=== Given data ===

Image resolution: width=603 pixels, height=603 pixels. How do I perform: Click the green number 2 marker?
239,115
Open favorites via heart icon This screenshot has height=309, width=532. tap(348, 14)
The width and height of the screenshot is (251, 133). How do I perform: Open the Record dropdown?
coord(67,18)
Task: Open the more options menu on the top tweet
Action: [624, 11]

===
=== Given data ===

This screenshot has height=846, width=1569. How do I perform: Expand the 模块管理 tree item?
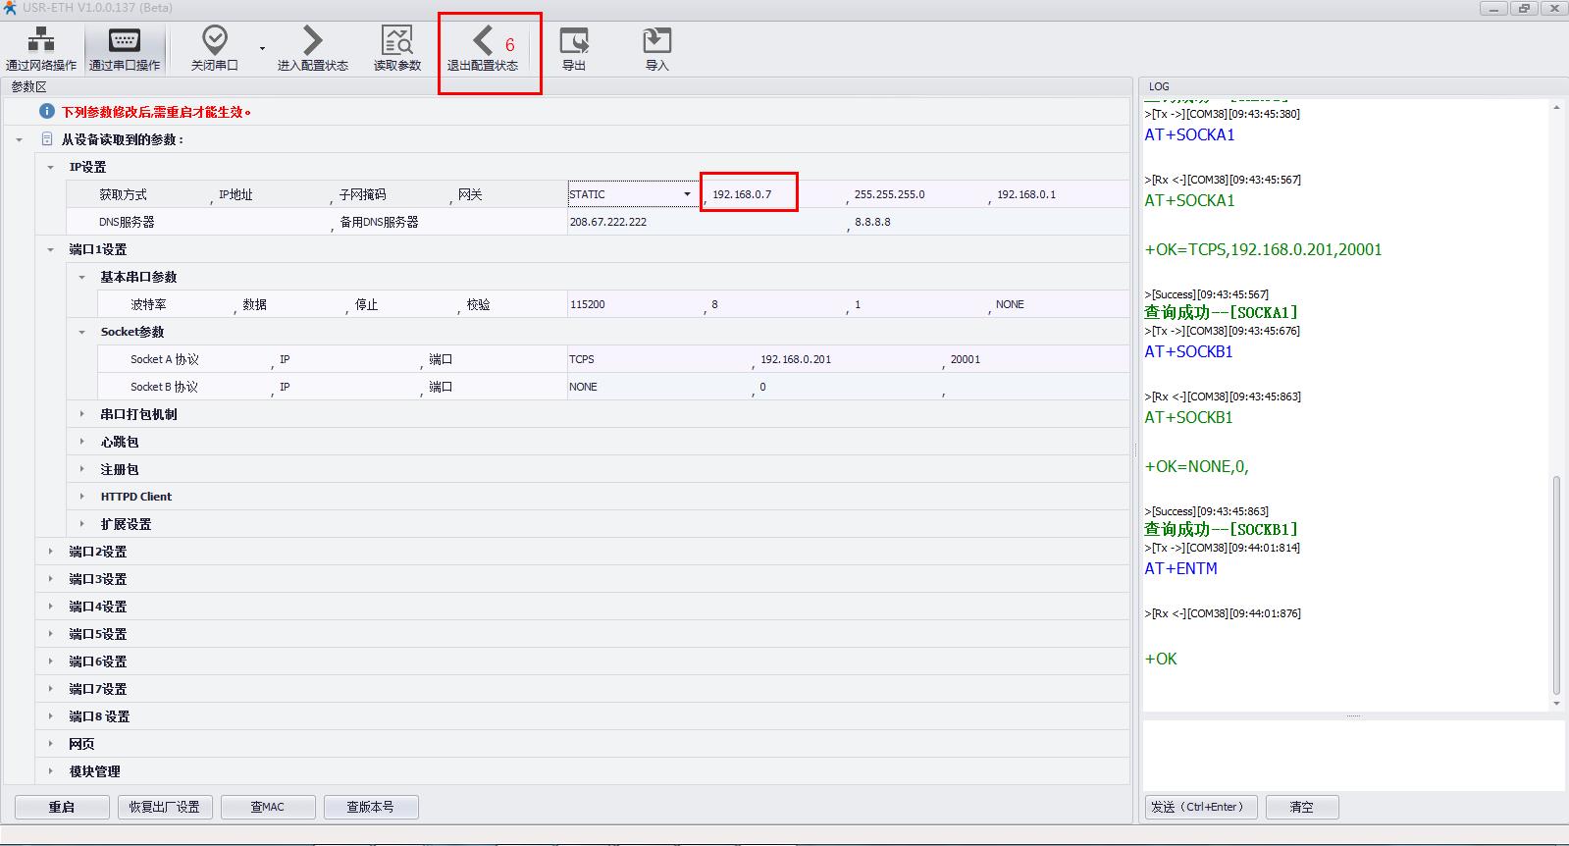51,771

===

### What the task asks
Only the lines above starting at the one containing "Image resolution: width=603" and ending at the one containing "Open favorites via", both included, are to be returned, exactly as they read.

### Written answer
Image resolution: width=603 pixels, height=603 pixels. How do I perform: Click the green number 2 marker?
239,115
Open favorites via heart icon This screenshot has height=309, width=532. tap(348, 14)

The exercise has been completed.